PROBLEM DESCRIPTION: This exercise requires every record to be repeated exactly.

DATASET EXTRACT:
* * * * *

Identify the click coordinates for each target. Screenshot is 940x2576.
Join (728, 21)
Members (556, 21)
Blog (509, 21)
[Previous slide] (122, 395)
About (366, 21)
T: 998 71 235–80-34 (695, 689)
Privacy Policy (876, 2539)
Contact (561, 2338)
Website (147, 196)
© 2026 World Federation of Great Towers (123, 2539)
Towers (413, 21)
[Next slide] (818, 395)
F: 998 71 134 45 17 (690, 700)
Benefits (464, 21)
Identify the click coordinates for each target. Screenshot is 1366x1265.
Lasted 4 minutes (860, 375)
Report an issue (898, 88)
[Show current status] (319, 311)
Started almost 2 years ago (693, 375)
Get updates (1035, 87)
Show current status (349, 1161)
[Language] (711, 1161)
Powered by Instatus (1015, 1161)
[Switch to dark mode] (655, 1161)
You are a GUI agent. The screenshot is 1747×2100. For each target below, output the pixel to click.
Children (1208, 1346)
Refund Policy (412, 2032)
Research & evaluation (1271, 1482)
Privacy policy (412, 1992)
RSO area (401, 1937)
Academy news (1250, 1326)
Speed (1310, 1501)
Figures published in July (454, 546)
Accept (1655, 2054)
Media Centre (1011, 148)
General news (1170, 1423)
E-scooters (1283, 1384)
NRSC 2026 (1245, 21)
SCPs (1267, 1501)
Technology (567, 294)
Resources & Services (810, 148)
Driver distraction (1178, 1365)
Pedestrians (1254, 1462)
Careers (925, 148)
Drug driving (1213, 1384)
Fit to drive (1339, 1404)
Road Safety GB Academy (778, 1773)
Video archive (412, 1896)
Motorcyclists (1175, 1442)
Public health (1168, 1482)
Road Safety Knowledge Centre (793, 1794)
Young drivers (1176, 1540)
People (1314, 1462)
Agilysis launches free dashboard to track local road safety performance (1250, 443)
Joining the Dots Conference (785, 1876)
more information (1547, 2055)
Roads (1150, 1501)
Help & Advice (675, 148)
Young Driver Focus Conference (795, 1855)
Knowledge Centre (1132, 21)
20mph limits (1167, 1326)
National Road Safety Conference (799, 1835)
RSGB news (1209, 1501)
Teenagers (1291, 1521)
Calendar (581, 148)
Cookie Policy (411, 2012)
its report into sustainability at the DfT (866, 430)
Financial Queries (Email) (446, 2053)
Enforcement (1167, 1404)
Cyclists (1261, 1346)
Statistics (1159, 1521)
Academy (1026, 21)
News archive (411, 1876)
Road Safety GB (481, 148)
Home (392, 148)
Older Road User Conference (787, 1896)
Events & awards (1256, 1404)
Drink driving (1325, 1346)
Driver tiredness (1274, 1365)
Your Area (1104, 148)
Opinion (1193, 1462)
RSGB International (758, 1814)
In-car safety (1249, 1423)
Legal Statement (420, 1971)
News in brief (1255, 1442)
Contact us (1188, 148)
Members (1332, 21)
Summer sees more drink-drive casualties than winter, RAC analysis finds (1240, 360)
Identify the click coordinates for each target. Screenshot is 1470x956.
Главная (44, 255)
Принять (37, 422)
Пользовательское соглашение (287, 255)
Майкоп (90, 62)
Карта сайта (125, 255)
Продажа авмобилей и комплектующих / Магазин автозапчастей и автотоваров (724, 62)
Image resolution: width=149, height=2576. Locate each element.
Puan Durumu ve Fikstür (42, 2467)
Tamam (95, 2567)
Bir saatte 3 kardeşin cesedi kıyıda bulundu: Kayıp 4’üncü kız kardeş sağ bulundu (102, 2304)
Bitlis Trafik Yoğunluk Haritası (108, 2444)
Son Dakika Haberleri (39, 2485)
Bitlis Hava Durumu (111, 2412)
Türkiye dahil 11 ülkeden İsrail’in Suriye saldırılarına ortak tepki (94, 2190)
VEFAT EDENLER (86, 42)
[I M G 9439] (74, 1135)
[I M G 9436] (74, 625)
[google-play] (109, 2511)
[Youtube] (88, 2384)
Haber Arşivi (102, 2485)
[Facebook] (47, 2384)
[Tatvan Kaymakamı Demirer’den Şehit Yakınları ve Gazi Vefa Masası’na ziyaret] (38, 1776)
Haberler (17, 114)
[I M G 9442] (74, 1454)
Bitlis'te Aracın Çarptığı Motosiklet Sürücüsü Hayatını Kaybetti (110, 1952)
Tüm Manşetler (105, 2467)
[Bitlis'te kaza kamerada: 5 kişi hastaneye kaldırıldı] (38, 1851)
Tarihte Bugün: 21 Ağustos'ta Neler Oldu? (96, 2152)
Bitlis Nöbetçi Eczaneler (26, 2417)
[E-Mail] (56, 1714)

* * * * *

EXERCISE ANSWER:
Identify the click coordinates for each target. Screenshot is 940x2576.
Join (728, 21)
Members (556, 21)
Blog (509, 21)
[Previous slide] (122, 395)
About (366, 21)
T: 998 71 235–80-34 (695, 689)
Privacy Policy (876, 2539)
Contact (561, 2338)
Website (147, 196)
© 2026 World Federation of Great Towers (123, 2539)
Towers (413, 21)
[Next slide] (818, 395)
F: 998 71 134 45 17 (690, 700)
Benefits (464, 21)
Identify the click coordinates for each target. Screenshot is 1366x1265.
Lasted 4 minutes (860, 375)
Report an issue (898, 88)
[Show current status] (319, 311)
Started almost 2 years ago (693, 375)
Get updates (1035, 87)
Show current status (349, 1161)
[Language] (711, 1161)
Powered by Instatus (1015, 1161)
[Switch to dark mode] (655, 1161)
You are a GUI agent. The screenshot is 1747×2100. For each target below, output the pixel to click.
Children (1208, 1346)
Refund Policy (412, 2032)
Research & evaluation (1271, 1482)
Privacy policy (412, 1992)
RSO area (401, 1937)
Academy news (1250, 1326)
Speed (1310, 1501)
Figures published in July (454, 546)
Accept (1655, 2054)
Media Centre (1011, 148)
General news (1170, 1423)
E-scooters (1283, 1384)
NRSC 2026 (1245, 21)
SCPs (1267, 1501)
Technology (567, 294)
Resources & Services (810, 148)
Driver distraction (1178, 1365)
Pedestrians (1254, 1462)
Careers (925, 148)
Drug driving (1213, 1384)
Fit to drive (1339, 1404)
Road Safety GB Academy (778, 1773)
Video archive (412, 1896)
Motorcyclists (1175, 1442)
Public health (1168, 1482)
Road Safety Knowledge Centre (793, 1794)
Young drivers (1176, 1540)
People (1314, 1462)
Agilysis launches free dashboard to track local road safety performance (1250, 443)
Joining the Dots Conference (785, 1876)
more information (1547, 2055)
Roads (1150, 1501)
Help & Advice (675, 148)
Young Driver Focus Conference (795, 1855)
Knowledge Centre (1132, 21)
20mph limits (1167, 1326)
National Road Safety Conference (799, 1835)
RSGB news (1209, 1501)
Teenagers (1291, 1521)
Calendar (581, 148)
Cookie Policy (411, 2012)
its report into sustainability at the DfT (866, 430)
Financial Queries (Email) (446, 2053)
Enforcement (1167, 1404)
Cyclists (1261, 1346)
Statistics (1159, 1521)
Academy (1026, 21)
News archive (411, 1876)
Road Safety GB (481, 148)
Home (392, 148)
Older Road User Conference (787, 1896)
Events & awards (1256, 1404)
Drink driving (1325, 1346)
Driver tiredness (1274, 1365)
Your Area (1104, 148)
Opinion (1193, 1462)
RSGB International (758, 1814)
In-car safety (1249, 1423)
Legal Statement (420, 1971)
News in brief (1255, 1442)
Contact us (1188, 148)
Members (1332, 21)
Summer sees more drink-drive casualties than winter, RAC analysis finds (1240, 360)
Identify the click coordinates for each target. Screenshot is 1470x956.
Главная (44, 255)
Принять (37, 422)
Пользовательское соглашение (287, 255)
Майкоп (90, 62)
Карта сайта (125, 255)
Продажа авмобилей и комплектующих / Магазин автозапчастей и автотоваров (724, 62)
Image resolution: width=149, height=2576. Locate each element.
Puan Durumu ve Fikstür (42, 2467)
Tamam (95, 2567)
Bir saatte 3 kardeşin cesedi kıyıda bulundu: Kayıp 4’üncü kız kardeş sağ bulundu (102, 2304)
Bitlis Trafik Yoğunluk Haritası (108, 2444)
Son Dakika Haberleri (39, 2485)
Bitlis Hava Durumu (111, 2412)
Türkiye dahil 11 ülkeden İsrail’in Suriye saldırılarına ortak tepki (94, 2190)
VEFAT EDENLER (86, 42)
[I M G 9439] (74, 1135)
[I M G 9436] (74, 625)
[google-play] (109, 2511)
[Youtube] (88, 2384)
Haber Arşivi (102, 2485)
[Facebook] (47, 2384)
[Tatvan Kaymakamı Demirer’den Şehit Yakınları ve Gazi Vefa Masası’na ziyaret] (38, 1776)
Haberler (17, 114)
[I M G 9442] (74, 1454)
Bitlis'te Aracın Çarptığı Motosiklet Sürücüsü Hayatını Kaybetti (110, 1952)
Tüm Manşetler (105, 2467)
[Bitlis'te kaza kamerada: 5 kişi hastaneye kaldırıldı] (38, 1851)
Tarihte Bugün: 21 Ağustos'ta Neler Oldu? (96, 2152)
Bitlis Nöbetçi Eczaneler (26, 2417)
[E-Mail] (56, 1714)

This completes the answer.